DATA EXCERPTS ->
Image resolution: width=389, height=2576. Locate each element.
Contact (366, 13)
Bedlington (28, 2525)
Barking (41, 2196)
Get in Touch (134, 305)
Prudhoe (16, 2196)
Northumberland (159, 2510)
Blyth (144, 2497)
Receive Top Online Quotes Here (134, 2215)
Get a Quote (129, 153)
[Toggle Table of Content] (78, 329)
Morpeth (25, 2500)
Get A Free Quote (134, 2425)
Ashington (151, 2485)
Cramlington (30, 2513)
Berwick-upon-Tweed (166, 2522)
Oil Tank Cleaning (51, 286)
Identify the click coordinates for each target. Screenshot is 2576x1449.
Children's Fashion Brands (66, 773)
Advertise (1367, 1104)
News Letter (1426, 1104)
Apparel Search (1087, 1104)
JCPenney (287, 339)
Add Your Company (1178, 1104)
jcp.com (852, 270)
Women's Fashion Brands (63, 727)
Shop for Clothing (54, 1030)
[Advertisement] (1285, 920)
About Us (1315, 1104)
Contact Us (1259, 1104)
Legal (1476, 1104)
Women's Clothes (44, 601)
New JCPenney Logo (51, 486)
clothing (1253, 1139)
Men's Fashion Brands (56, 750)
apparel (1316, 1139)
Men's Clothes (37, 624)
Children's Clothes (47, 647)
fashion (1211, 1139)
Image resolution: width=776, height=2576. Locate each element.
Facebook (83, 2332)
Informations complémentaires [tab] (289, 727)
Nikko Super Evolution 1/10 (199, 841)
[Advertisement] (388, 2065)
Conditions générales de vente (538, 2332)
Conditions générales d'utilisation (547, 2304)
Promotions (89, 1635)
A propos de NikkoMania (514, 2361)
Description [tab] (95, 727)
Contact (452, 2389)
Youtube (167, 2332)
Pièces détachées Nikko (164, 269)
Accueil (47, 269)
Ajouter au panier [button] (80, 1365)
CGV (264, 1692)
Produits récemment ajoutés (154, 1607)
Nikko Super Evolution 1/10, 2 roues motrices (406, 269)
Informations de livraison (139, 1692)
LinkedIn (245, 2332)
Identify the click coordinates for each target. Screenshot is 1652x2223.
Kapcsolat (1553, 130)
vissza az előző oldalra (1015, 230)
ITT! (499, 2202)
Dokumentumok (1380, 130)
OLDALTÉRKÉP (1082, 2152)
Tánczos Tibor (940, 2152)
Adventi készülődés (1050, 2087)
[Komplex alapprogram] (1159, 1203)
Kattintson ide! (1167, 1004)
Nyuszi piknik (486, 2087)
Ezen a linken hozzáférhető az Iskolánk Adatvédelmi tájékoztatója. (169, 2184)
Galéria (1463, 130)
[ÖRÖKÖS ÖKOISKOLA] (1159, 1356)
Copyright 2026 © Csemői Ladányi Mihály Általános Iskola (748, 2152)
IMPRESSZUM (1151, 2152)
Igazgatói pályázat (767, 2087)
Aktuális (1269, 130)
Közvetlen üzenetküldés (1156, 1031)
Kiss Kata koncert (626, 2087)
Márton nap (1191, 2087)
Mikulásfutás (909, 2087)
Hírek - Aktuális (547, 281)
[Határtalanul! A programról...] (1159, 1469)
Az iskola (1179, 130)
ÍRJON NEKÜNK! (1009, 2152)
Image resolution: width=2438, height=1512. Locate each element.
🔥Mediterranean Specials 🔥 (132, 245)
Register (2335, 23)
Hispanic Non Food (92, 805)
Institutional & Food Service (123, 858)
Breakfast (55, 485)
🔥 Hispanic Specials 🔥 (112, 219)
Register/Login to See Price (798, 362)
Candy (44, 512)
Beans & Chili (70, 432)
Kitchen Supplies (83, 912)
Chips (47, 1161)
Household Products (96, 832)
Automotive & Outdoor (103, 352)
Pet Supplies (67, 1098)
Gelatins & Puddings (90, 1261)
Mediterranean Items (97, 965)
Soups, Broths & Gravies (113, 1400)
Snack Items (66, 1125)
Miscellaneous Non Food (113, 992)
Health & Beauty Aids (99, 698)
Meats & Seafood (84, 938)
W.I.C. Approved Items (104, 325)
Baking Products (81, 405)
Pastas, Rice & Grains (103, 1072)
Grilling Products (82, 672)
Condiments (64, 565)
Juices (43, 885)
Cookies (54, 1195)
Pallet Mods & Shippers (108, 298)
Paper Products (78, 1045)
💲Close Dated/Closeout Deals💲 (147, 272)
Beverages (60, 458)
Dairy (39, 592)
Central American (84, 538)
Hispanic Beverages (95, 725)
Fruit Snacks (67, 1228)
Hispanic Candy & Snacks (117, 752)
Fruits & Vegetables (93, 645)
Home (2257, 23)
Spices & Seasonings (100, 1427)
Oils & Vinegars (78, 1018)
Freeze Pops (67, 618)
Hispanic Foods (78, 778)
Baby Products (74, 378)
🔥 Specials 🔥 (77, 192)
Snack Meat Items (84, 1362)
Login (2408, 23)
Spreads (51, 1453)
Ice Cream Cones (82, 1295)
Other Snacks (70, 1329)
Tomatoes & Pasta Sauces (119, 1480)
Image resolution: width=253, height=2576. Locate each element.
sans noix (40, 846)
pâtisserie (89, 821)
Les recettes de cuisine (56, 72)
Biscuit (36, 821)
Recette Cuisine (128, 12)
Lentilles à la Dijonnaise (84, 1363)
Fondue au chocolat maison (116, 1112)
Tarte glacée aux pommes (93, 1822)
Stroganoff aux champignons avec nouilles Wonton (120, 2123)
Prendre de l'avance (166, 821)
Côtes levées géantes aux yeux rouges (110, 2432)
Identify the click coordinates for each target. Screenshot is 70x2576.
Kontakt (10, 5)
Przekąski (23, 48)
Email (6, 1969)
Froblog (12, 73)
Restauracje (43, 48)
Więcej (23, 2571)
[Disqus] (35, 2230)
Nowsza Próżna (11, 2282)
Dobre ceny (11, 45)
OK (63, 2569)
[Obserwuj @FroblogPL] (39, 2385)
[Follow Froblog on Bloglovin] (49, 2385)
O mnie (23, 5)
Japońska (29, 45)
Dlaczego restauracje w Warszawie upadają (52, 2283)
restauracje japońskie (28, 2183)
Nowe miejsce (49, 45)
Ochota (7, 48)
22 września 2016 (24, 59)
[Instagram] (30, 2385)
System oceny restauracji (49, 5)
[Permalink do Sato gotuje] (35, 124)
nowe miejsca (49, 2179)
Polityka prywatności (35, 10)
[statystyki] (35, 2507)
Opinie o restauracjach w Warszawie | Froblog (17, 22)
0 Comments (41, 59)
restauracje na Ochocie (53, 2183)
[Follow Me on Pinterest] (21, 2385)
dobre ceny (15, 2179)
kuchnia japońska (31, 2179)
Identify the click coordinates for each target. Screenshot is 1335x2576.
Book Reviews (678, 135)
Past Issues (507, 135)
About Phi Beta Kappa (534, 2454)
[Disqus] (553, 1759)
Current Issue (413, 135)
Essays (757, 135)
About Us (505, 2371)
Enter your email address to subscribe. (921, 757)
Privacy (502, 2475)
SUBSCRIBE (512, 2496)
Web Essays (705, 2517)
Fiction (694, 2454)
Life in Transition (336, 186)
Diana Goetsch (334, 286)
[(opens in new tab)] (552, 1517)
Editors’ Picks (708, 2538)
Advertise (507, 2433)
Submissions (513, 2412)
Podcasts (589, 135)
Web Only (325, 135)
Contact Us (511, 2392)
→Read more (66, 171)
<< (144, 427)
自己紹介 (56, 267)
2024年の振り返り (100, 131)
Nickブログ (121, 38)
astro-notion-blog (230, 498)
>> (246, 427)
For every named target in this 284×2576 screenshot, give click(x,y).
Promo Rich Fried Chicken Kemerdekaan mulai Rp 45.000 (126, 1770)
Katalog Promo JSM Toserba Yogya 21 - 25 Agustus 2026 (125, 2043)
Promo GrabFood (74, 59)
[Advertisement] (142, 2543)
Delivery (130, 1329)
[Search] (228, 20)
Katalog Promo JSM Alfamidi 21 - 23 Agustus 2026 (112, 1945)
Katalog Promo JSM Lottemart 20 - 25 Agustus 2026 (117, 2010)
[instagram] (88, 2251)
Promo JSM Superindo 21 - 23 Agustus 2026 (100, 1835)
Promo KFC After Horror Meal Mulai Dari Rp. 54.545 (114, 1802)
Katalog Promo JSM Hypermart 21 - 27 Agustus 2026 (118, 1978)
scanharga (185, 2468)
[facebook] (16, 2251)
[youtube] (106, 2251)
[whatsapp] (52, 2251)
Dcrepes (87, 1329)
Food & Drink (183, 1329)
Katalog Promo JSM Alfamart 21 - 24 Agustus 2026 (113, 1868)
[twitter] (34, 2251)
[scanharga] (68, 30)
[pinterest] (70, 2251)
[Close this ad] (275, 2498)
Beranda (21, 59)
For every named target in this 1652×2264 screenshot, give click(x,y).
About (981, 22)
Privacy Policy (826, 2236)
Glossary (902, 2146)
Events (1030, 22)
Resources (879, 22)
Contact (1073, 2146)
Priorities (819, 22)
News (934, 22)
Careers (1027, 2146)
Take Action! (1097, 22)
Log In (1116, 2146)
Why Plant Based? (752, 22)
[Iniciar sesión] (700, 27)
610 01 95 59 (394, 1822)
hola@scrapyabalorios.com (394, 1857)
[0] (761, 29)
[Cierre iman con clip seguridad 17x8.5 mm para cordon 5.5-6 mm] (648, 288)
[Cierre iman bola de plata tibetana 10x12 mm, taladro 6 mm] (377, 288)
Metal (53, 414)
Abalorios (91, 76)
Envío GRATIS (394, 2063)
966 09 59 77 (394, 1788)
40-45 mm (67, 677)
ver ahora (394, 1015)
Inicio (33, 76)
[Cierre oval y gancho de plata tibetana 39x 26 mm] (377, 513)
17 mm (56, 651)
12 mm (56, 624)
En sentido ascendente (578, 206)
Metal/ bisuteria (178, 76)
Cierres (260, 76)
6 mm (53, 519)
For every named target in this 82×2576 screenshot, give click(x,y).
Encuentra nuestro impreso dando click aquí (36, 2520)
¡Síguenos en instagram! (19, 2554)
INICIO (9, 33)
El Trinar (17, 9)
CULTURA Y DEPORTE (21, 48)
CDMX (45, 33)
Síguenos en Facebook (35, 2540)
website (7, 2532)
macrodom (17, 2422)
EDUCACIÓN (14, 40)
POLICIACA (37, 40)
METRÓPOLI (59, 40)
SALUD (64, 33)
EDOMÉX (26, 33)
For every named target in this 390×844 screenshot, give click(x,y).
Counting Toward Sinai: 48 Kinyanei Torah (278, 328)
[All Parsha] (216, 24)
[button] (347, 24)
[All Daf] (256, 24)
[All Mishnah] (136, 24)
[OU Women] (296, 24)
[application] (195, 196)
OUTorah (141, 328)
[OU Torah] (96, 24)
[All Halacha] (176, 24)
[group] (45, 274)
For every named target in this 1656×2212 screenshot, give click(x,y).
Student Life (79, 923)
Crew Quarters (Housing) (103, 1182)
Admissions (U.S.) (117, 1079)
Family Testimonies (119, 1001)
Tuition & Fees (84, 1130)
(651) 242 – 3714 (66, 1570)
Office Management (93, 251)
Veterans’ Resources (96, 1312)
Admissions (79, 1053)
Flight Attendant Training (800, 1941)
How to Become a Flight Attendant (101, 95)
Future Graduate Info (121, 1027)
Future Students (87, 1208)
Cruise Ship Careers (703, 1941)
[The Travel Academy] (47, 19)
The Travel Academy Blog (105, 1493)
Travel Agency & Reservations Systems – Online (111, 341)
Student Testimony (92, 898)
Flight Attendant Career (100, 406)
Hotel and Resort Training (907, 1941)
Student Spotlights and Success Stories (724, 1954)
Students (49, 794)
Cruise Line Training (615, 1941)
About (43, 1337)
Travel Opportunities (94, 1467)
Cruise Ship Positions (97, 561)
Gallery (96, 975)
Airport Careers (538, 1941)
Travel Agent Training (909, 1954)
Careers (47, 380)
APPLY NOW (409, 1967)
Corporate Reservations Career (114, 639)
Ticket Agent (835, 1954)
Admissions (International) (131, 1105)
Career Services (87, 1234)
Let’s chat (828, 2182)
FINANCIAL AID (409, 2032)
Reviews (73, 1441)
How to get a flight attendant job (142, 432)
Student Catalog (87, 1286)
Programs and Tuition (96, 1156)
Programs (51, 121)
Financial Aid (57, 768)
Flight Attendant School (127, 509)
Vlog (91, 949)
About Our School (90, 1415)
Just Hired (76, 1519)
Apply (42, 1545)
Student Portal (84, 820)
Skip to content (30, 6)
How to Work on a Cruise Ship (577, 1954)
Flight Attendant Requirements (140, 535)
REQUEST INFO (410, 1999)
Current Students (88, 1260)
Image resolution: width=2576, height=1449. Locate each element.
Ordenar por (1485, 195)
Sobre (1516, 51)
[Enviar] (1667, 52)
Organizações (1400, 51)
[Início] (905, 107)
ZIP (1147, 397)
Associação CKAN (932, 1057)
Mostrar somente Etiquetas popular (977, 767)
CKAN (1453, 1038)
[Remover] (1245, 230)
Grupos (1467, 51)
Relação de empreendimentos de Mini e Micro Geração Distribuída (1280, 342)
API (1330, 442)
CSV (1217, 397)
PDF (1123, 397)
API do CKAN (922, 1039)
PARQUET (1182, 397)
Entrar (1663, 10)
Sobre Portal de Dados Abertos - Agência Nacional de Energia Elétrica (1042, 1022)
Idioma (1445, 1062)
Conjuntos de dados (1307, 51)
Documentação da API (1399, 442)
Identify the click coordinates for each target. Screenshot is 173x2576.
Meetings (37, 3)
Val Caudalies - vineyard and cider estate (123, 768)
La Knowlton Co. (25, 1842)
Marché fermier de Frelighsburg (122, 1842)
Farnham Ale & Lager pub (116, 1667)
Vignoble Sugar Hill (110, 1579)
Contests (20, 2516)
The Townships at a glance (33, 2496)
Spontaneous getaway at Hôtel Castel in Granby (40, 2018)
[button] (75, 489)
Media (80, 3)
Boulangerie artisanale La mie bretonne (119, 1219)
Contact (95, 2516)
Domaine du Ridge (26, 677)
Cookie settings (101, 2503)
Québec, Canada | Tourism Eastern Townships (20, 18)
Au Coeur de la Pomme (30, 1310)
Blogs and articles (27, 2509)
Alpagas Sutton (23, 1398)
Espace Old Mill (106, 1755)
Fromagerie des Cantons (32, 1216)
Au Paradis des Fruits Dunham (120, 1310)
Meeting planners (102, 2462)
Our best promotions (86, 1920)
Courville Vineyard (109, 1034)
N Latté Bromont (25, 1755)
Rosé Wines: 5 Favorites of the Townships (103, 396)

WORK TASK -> Send back an exact copy of only the lines from the line with "Pallet Mods & Shippers (108, 298)" up to and including the line with "Hispanic Foods (78, 778)" in the data above.

YOUR RESPONSE ->
Pallet Mods & Shippers (108, 298)
Paper Products (78, 1045)
💲Close Dated/Closeout Deals💲 (147, 272)
Beverages (60, 458)
Dairy (39, 592)
Central American (84, 538)
Hispanic Beverages (95, 725)
Fruit Snacks (67, 1228)
Hispanic Candy & Snacks (117, 752)
Fruits & Vegetables (93, 645)
Home (2257, 23)
Spices & Seasonings (100, 1427)
Oils & Vinegars (78, 1018)
Freeze Pops (67, 618)
Hispanic Foods (78, 778)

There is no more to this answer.